§ Extract to read:
# # # #

Deep hypothermic circulatory arrest is a widely used technique in pediatric cardiac surgery that carries a risk of neurologic injury. Previous work in neonates identified distinct changes in cerebral oxygenation during surgery. This study sought to determine whether the intraoperative changes in cerebral oxygenation vary between neonates, infants, and children and whether the oxygenation changes are associated with postoperative cerebral dysfunction.


The study included eight neonates, ten infants, and eight children without preexisting neurologic disease. Cerebrovascular hemoglobin oxygen saturation (SCO2), an index of brain oxygenation, was monitored intraoperatively by near-infrared spectroscopy. Body temperature was reduced to 15 degrees C during cardiopulmonary bypass (CPB) before commencing circulatory arrest. Postoperative neurologic status was judged as normal or abnormal (seizures, stroke, coma).

# # # #

§ Data for review:

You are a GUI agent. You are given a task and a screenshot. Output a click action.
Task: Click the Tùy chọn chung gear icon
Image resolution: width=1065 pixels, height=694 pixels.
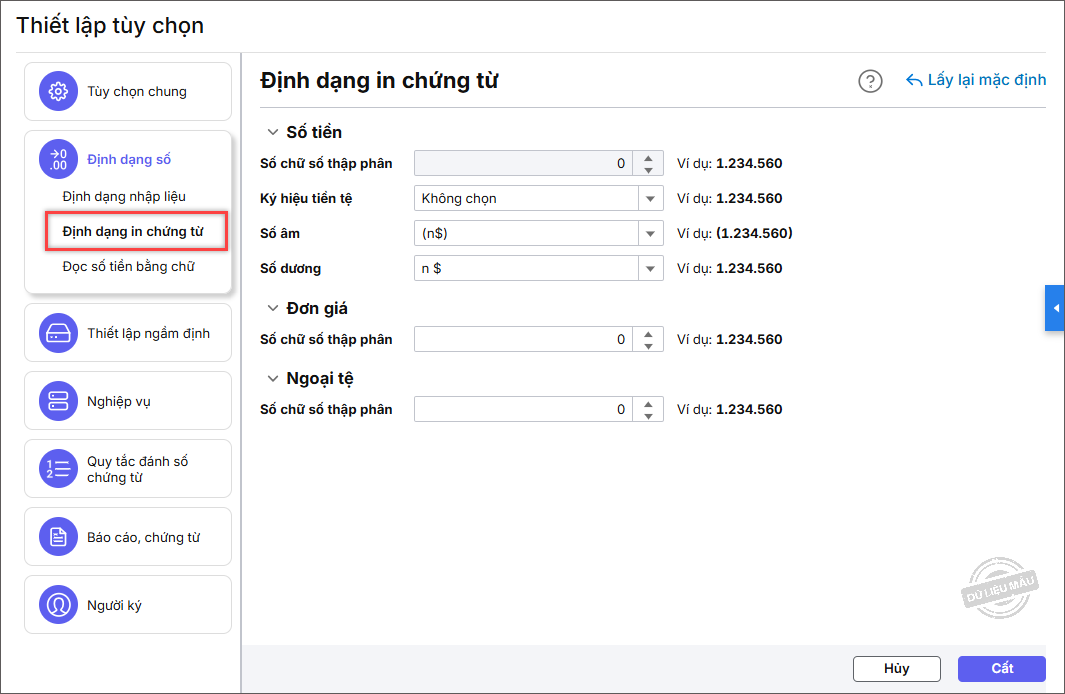coord(58,92)
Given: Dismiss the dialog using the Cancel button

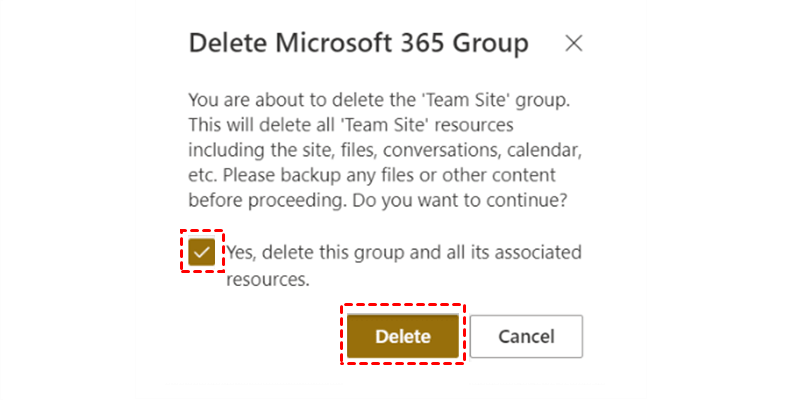Looking at the screenshot, I should click(526, 336).
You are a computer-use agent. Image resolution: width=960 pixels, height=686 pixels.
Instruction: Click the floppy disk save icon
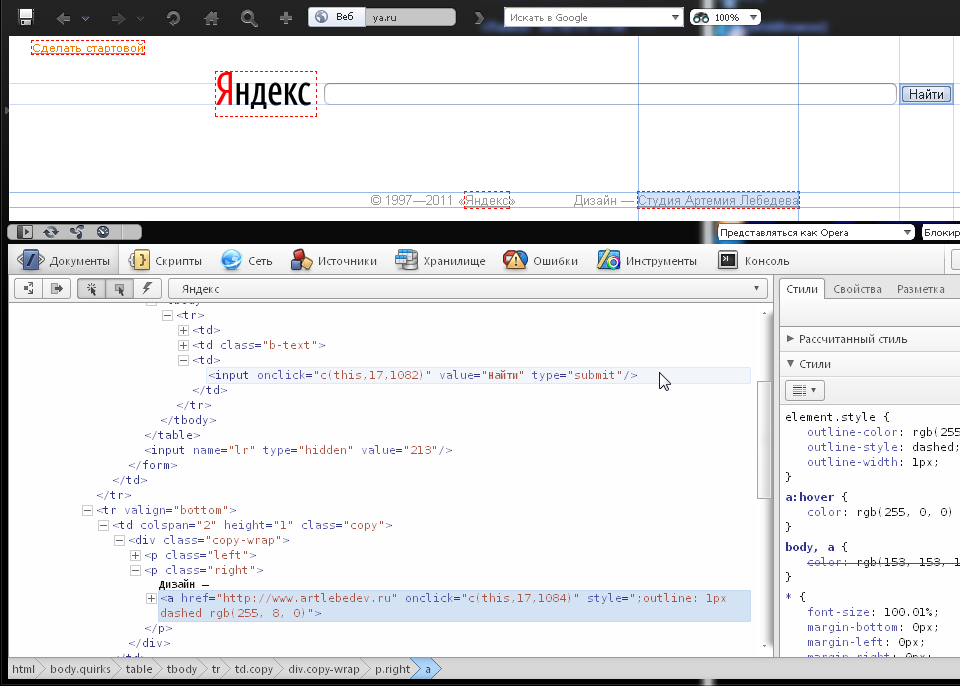(x=26, y=17)
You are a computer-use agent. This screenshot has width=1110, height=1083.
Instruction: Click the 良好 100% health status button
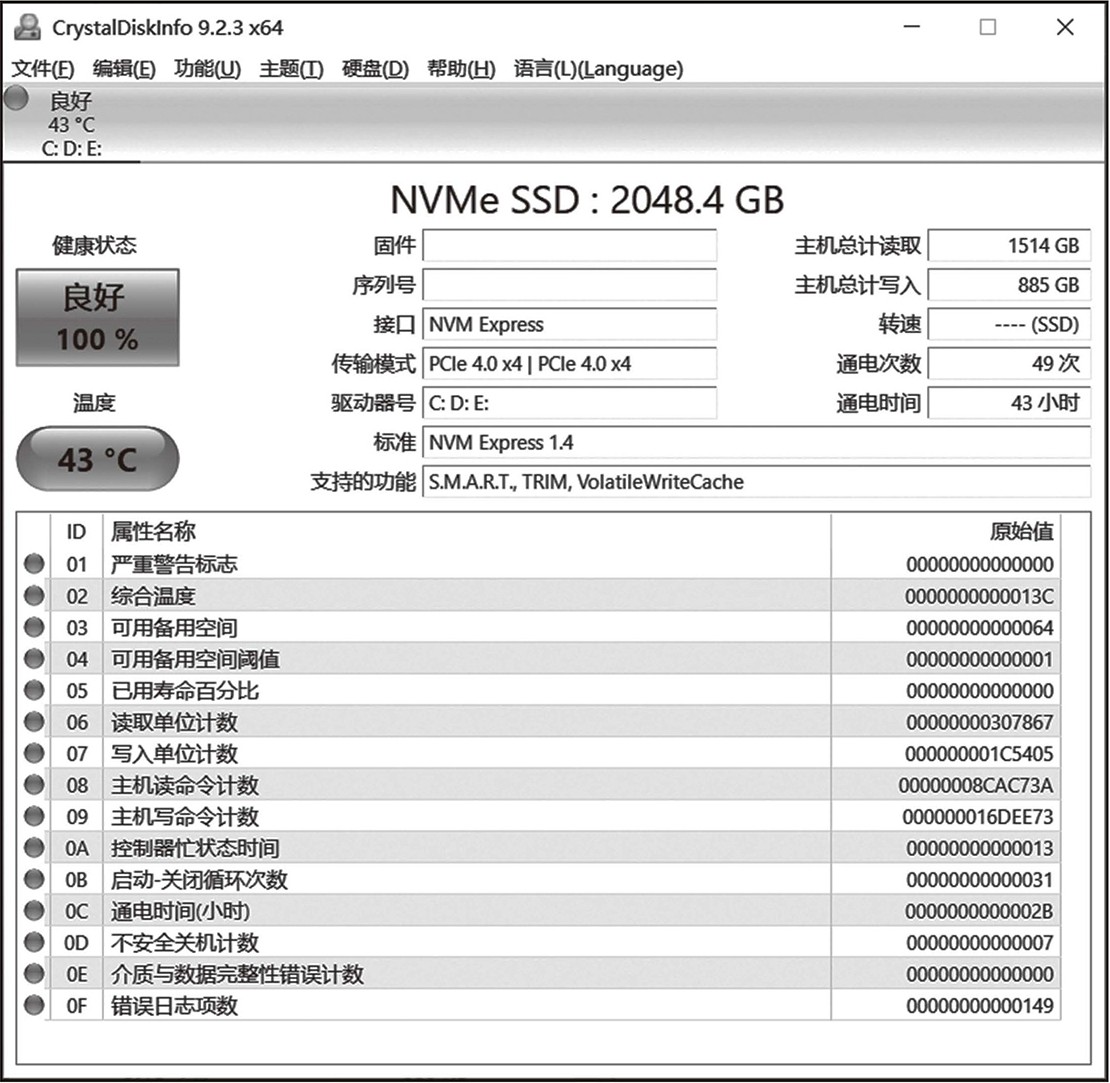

# # # #

§ Explore the material:
#1 In the text on deep hypothermic circulatory arrest, to what temperature was body temperature lowered during cardiopulmonary bypass before circulatory arrest began?
#2 Reproduce the portion of the deep hypothermic circulatory arrest text between "Deep hypothermic circulatory" and "postoperative cerebral dysfunction.", inclusive.

§ Results for each task:
#1 15 degrees C

#2
Deep hypothermic circulatory arrest is a widely used technique in pediatric cardiac surgery that carries a risk of neurologic injury. Previous work in neonates identified distinct changes in cerebral oxygenation during surgery. This study sought to determine whether the intraoperative changes in cerebral oxygenation vary between neonates, infants, and children and whether the oxygenation changes are associated with postoperative cerebral dysfunction.